In cases where plain radiographs do not show obvious signs of coalition, advanced imaging should be pursued. An MRI scan is beneficial to elucidate etiologic factors and sources of pain, and to evaluate any unsuspected lesions. Indeed, the diagnosis of lateral cuneocuboid coalition in our case was made with MRI. Magnetic resonance imaging of coalitions often shows bone marrow edema, subchondral cyst formation, and/or associated soft-tissue swelling in the involved joints, with findings varying depending on whether the coalition is osseous, fibrous, or cartilaginous.2,3,7,8 In the presented case, MRI showed bone marrow edema in the cuboid and lateral cuneiform, with evidence of fibrous coalition.

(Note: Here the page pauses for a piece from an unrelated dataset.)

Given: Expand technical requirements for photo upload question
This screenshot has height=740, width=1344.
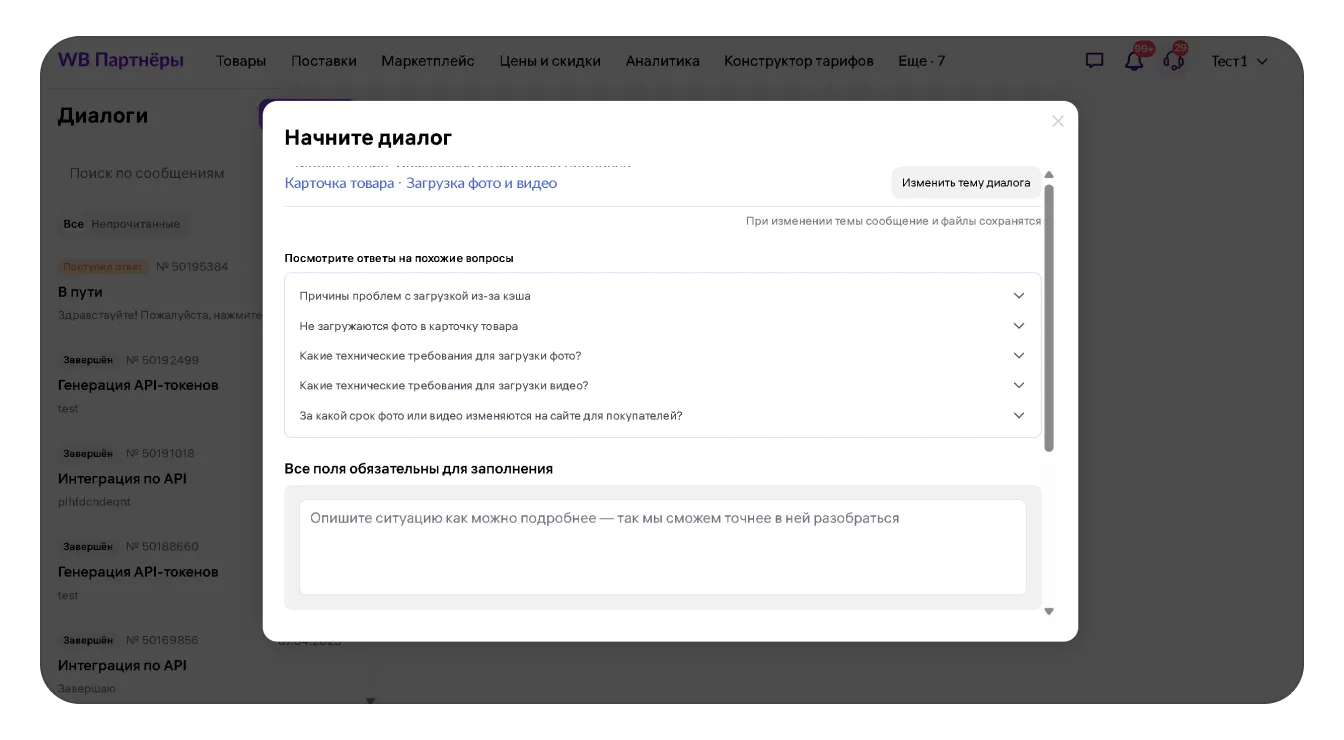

Some investigators have advocated computed tomography over MRI because of thinner imaging slices and the ability to reveal arthritic changes. However, in our patient, arthritis in the affected joint or surrounding joints was unlikely given the patient's age. A computed tomographic scan likely would have been unremarkable, as was the case for Imai et al.6
Surgical treatment will vary depending on the location of the coalition and extent of arthritic changes, but goals should include restoring motion and function and minimizing pain. A retrospective review by Scott and Tuten determined that young patients without deformity are typically treated successfully with surgical resection.9 Various surgical resection options are available, including interposition of fat, muscle, or bone wax.3-6,9-15 However, symptom recurrence after excision of a tarsal coalition occurs in approximately 20% of cases.16 Bone wax was used in our case to prevent bleeding and therefore postoperative fibrosis and ankylosis.17
Previously reported cases presented with peroneal spasm and limited range of motion. However, the clinical and radiographic presentation of the present case report was in stark contrast to these reports. Therefore, this case report highlights the lack of knowledge and literature regarding this type of coalition. Our case report is an example of a fibrous lateral cuneocuboid coalition successfully diagnosed with MRI and treated surgically with resection and bone wax interposition. At 6-year follow-up, the patient has no pain and is back to her normal activities. It is our hope that this case report can offer insight into successful management of this rare type of coalition. The rarity of this coalition and unsuspecting clinical presentation make it worthy of acknowledgment.
Financial Disclosure: None reported.
Conflict of Interest: None reported.